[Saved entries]
┄┄┄┄┄┄

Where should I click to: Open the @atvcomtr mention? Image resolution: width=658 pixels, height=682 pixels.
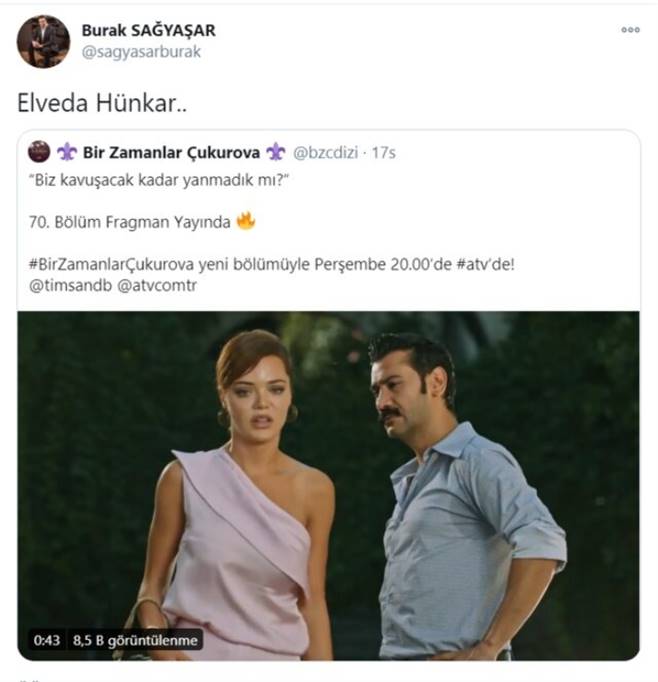[x=157, y=285]
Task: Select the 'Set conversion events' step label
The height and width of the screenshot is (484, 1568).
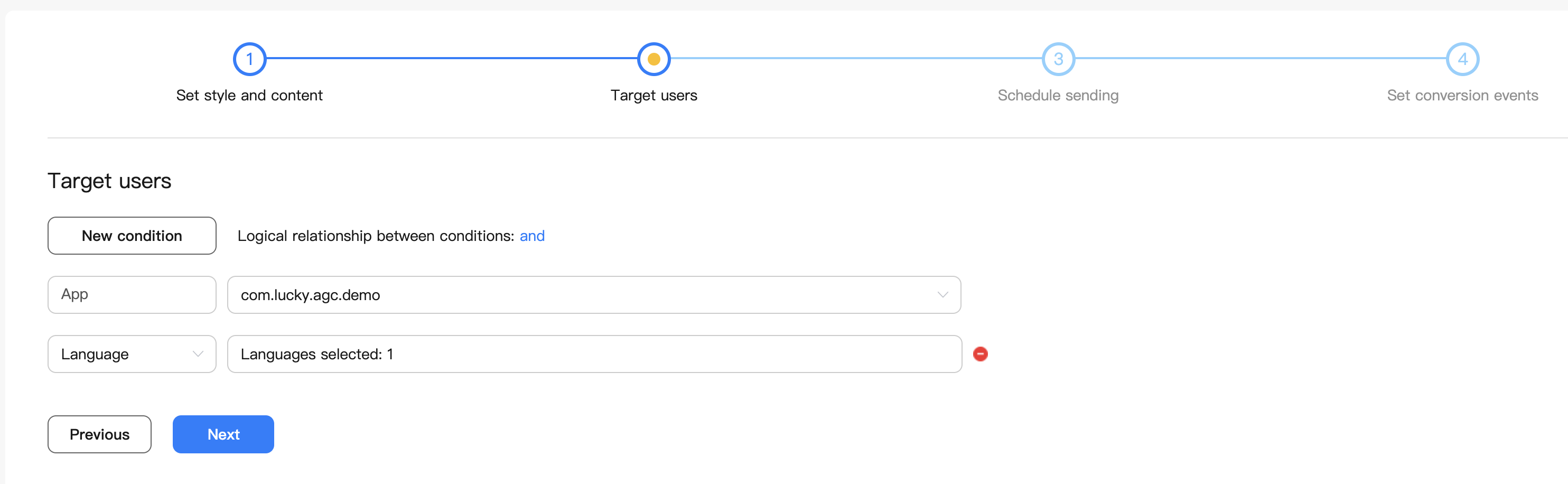Action: click(1462, 96)
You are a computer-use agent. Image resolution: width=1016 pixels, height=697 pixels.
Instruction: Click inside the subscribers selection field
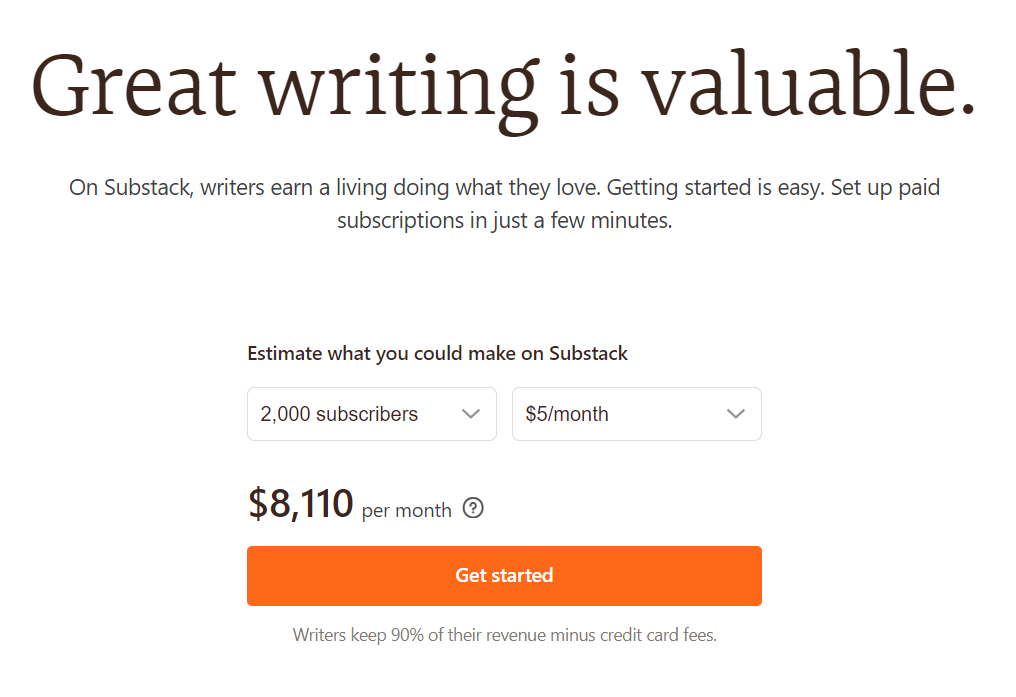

┄┄┄┄┄┄

Task description: The task calls for every record to be transcribed exactly, with no images included.

Task output:
Where should I click to: Open the @atvcomtr mention? Image resolution: width=658 pixels, height=682 pixels.
[x=157, y=285]
Task: Select the 'Set conversion events' step label
The height and width of the screenshot is (484, 1568).
Action: click(1462, 96)
You are a computer-use agent. Image resolution: width=1016 pixels, height=697 pixels.
Instruction: Click inside the subscribers selection field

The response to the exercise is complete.